Chapitre 3. Le cadre méthodologique

3.9 Les limites de l’étude

« Une recherche n’est jamais achevée » en elle-même puisque la complexité du réel est inépuisable, nous dit Jeffrey (2004: 125). De fait, par-delà le potentiel de nos travaux, à la fois concernant leur « fécondité » (Ibid), pour en inspirer d’autres, et leur « transférabilité » (Goyer, 2004; Sylvain, 2008) à d’autres contextes similaires, quatre principales limites sont identifiées. Sur le plan méthodologique, lorsque nous avons envisagé l’utilisation de la

méthode des récits de vie, au début de notre projet, nous avons pensé qu’il serait possible de revoir les participantes une seconde fois pour leur partager les récits restitués. Nous souhaitions ainsi faire appel aux capacités réflexives des répondantes face aux récits reconstruits (à la fois par elles et par la chercheure). Ce second ou méta regard sur sa propre histoire aurait probablement permis d’enrichir encore davantage le matériau. Toutefois, a

posteriori, vu le temps mis à traiter le matériau, en raison de l’ampleur du corpus ainsi que des

procédés d’analyse laborieux utilisés, retourner sur le terrain en sollicitant une deuxième fois les répondantes pour un tel exercice réflexif s’est avéré impossible selon notre échéancier doctoral. À cet égard, des considérations pragmatiques, d’ordre professionnel et personnel, ont nécessité de mettre un terme à nos travaux, et de produire cette thèse, à l’intérieur d’une période de cinq ans.

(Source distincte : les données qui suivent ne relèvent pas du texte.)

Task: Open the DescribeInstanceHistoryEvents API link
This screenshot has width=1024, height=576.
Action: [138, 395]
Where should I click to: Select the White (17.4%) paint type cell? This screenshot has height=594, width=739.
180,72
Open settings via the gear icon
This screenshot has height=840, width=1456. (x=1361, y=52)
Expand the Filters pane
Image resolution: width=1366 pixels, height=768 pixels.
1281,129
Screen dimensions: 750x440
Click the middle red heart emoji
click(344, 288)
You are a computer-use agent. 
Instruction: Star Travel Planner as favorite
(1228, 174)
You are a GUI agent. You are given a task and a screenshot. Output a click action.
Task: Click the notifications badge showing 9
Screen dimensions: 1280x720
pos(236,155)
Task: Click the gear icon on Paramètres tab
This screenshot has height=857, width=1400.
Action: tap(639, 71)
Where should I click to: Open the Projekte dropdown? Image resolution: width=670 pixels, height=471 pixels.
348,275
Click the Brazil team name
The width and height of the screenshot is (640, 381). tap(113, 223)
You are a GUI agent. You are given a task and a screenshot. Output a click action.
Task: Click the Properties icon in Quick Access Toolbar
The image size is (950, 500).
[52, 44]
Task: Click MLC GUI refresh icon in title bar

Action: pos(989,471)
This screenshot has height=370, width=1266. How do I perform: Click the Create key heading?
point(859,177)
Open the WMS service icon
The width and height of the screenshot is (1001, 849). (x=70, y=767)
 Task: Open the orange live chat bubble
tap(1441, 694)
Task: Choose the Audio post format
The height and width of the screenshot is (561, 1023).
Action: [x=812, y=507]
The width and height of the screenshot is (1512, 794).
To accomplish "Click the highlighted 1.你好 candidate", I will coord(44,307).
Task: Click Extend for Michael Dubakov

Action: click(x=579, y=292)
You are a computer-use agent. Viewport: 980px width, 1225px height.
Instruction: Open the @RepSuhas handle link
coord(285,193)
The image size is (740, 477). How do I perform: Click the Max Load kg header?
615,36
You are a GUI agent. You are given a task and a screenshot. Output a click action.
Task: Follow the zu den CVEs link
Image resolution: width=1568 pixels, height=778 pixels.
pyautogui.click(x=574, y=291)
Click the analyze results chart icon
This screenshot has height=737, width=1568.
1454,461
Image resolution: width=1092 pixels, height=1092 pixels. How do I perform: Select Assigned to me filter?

Cette limite en interpelle une autre, soit la question de l’interprétation des données et la subjectivité de la chercheure. Si cette question s’applique en réalité à l’ensemble de la recherche qualitative, elle s’avère particulièrement pertinente en ce qui a trait à la méthode des récits de vie. Comme le rappelle Pires (1997 : 193), « la recherche d’un discours ‘vrai’, exempt de biais et à l’abri de toutes influences contextuelles », se rattache à des « conceptions positivistes de la science ». Dans la perspective critique que nous endossons, nous prenons comme postulat qu’il s’avère impossible d’avoir accès au réel, à une vérité ontologique de la réalité sociale. Il ne s’agit donc pas de rendre compte de la réalité objective, mais bien du sens donné aux événements vécus, et ce, dans un contexte de production et d’énonciation donné. Par voie de conséquence, nous estimons que les biais potentiels dans notre recherche résident plutôt dans la relation interviewée-intervieweuse :

« Les interventions, les attitudes et les caractéristiques de l’intervieweur sont susceptibles de marquer les propos de l’interviewé. De même, la perception qu’a l’intervieweur de la position sociale de l’interviewé peut également influer sur ses reparties et, plus globalement, sur la nature de ses interprétations ». (Pires, 1997 : 195).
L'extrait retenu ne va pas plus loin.